Let’s begin with what may seem invisible, but is foundational to everything else: how space itself influences your mood and mindset.
The Impact of Design on Mood and Wellness
The atmosphere of a home has a peculiar ability to echo our inner world. I once designed a penthouse for a client in Cape Town who confessed, only after we’d installed the final piece, that the space made her feel “like she was exhaling for the first time in years.” That wasn't because of any single design feature, but rather the seamless harmony of light, volume, and material. This is the alchemy of well-being through design.
Psychologists call it environmental psychology, the study of how our surroundings affect our mental and emotional states. But in practice, it’s something you know instinctively. You walk into a cluttered, dimly lit room and feel your energy contract. Step into a space filled with light, openness, and natural textures, and you expand.
Research shows that factors like daylight exposure, access to nature, spatial flow, and acoustic quality can dramatically impact everything from stress hormones to sleep quality. For our discerning clients, that might mean creating reading rooms bathed in northern light, or rethinking master suites to include meditation alcoves that overlook curated garden views.
In one of our signature projects, a contemporary villa on the Garden Route, we reimagined the entire ground floor layout to optimize natural movement. We introduced open lines of sight between the kitchen, dining, and courtyard garden, allowing light and energy to flow freely. Custom acoustic panels were integrated behind minimalist art pieces, preserving aesthetic clarity while absorbing ambient noise. The client, a tech investor with a frenetic schedule, called it “the only place where I feel truly present.”
Biophilic Design: Bringing the Outdoors In
Nature has a way of soothing us that no amount of technology or opulence can replicate. At Studio 8687, we often say: the most elegant room is one that breathes. And nothing helps a space breathe more deeply than biophilic design, an approach that reconnects us to the rhythms of the natural world, even when we’re ensconced in glass towers or nestled within bustling cities.
There’s something profoundly intuitive about being drawn to organic elements. When designing a private coastal retreat for a philanthropist in Mozambique, we integrated a central olive tree into the home’s architecture, letting it rise through a double-volume atrium as a living sculpture. Every time the client walks past it, he says he feels grounded, as if time slows for a moment.

★ ★ ★ ★ ★ ★ ★

[Brief A] Quote the part of the passage on home design and mood that opens with the words containing "Biophilic Design: Bringing" and closes with "for a moment.".
[Brief B] Extend the passage on home design and well-being, picking up right after its final sentence.

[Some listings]
★ ★ ★ ★ ★ ★ ★

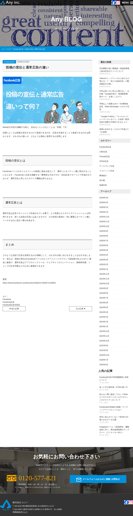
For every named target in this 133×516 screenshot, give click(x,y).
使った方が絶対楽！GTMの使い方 (113, 387)
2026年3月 (103, 202)
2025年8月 (103, 236)
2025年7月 (103, 241)
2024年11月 (104, 279)
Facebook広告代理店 (11, 305)
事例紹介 (103, 175)
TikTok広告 (103, 161)
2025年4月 (103, 255)
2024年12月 (104, 274)
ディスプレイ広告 (106, 166)
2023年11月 (104, 336)
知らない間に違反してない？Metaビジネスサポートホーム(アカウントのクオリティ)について (113, 397)
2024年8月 (103, 293)
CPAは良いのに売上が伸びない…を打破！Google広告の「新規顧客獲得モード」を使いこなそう (114, 94)
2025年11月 (104, 221)
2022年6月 (103, 345)
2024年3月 (103, 317)
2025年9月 (103, 231)
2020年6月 (103, 365)
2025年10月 (104, 226)
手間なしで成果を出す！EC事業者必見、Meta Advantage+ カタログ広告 (114, 106)
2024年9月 (103, 288)
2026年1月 (103, 212)
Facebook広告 (9, 62)
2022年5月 (103, 350)
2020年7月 (103, 360)
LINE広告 (103, 152)
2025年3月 (103, 260)
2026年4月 (103, 198)
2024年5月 (103, 307)
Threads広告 (104, 156)
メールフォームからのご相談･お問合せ (101, 479)
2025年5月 (103, 250)
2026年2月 (103, 207)
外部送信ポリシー (20, 512)
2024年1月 (103, 326)
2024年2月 (103, 322)
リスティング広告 (106, 171)
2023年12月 (104, 331)
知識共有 (103, 185)
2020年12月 (104, 355)
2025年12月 (104, 217)
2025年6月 (103, 245)
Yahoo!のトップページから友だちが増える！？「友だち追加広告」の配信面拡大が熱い (114, 81)
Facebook (7, 299)
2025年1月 (103, 269)
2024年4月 (103, 312)
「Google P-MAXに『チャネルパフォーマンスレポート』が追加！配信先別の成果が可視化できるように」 (114, 119)
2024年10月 (104, 283)
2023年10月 (104, 341)
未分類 (102, 180)
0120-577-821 (37, 478)
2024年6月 (103, 303)
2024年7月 (103, 298)
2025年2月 (103, 264)
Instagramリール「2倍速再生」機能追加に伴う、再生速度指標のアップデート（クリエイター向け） (114, 429)
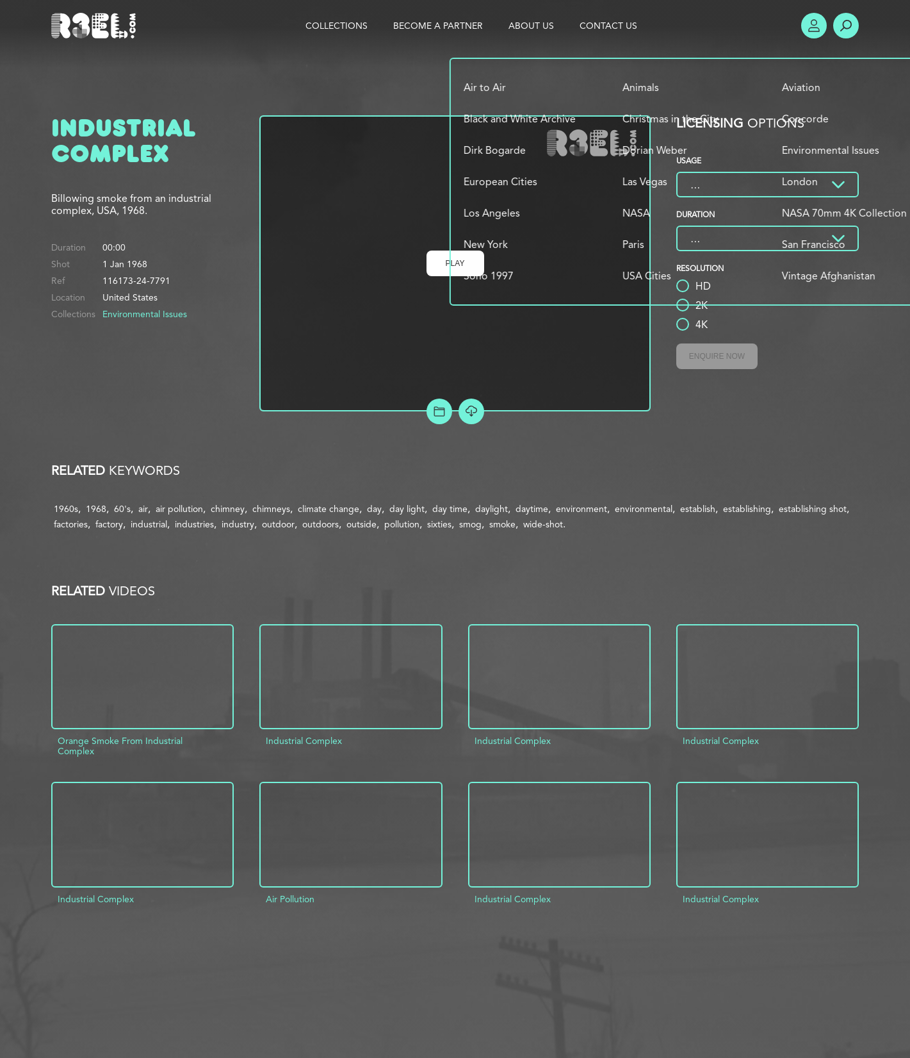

★ ★ ★ ★ ★ ★ ★

[Answer A]
Biophilic Design: Bringing the Outdoors In
Nature has a way of soothing us that no amount of technology or opulence can replicate. At Studio 8687, we often say: the most elegant room is one that breathes. And nothing helps a space breathe more deeply than biophilic design, an approach that reconnects us to the rhythms of the natural world, even when we’re ensconced in glass towers or nestled within bustling cities.
There’s something profoundly intuitive about being drawn to organic elements. When designing a private coastal retreat for a philanthropist in Mozambique, we integrated a central olive tree into the home’s architecture, letting it rise through a double-volume atrium as a living sculpture. Every time the client walks past it, he says he feels grounded, as if time slows for a moment.

[Answer B]
That’s the power of biophilic design. It’s not about throwing a few potted plants into a corner. It’s about cultivating a sensory relationship with nature; through sight, touch, sound, and even scent. For high-net-worth individuals who live fast, make decisions quickly, and often move from place to place, these grounded, organic elements act as a tether. They create emotional continuity in spaces that otherwise feel transient.
One of our clients, a private art collector based in Johannesburg, commissioned a redesign of her garden-facing wing. We removed partitions to create a seamless transition from her bedroom to an outdoor meditation garden. A bespoke pivot window frames a 200-year-old acacia tree like a portrait, and sliding glass panels open fully to allow birdsong and fresh air to filter in each morning. She calls it her “daily exhale.”
We also designed the interior with tactile finishes; cool stone floors underfoot, linen wall coverings, and handcrafted clay tiles that feel like sun-warmed earth. The result? A space where the divide between indoors and out quietly dissolves.
Calming Colors and Their Psychological Impact
Color is often the first thing we notice in a room, and the last thing we forget. But beyond visual impression, color speaks to our nervous system in a quiet language all its own. It can lift our spirits, slow our breath, or cradle us into calm without saying a word. At Studio 8687, we consider color not just a design decision, but a form of emotional architecture.
There’s a villa we designed on the French Riviera that still lingers in memory; not for its art collection or ocean views, but for the way its palette felt like silk on the skin. The walls were painted in a barely-there mineral green, like eucalyptus mist at dawn. The floors were limestone, matte and pale, softening light as it passed. You walked in and immediately felt… slower. Softer. Present.
That’s the magic of a well-curated palette. It doesn’t shout; it soothes. It aligns with your circadian rhythm, calms overstimulated senses, and quietly invites rest. Color, when used with emotional intelligence, becomes a sensory refuge.
In a project for a couple who split their time between Zurich and the Cape Winelands, we curated a home entirely around the idea of “exhale.” The color palette drew inspiration from mist-covered vineyards at dawn: dusty mauves, muted sages, and soft warm greys. Upholstery and rugs were selected in textured silks and wools dyed with natural pigments. Even the millwork, custom oak joinery stained in soft ash tones, was designed to visually “disappear” into the architecture, creating a feeling of lightness and flow.
The result? A space where time seemed to slow. The clients reported feeling more rested after just a few days in their new home—“as if the house was taking care of us.”
Ergonomic Furniture: Marrying Comfort with Style
There’s an art to creating a space that holds you. Not just visually, but physically; supporting your body in subtle ways that make you feel at ease, even after hours spent lounging, reading, dining, or reflecting. In our experience at Studio 8687, true luxury furniture doesn’t just look exquisite; it feels intuitively right, as if it were designed with your posture, preferences, and pace of life in mind.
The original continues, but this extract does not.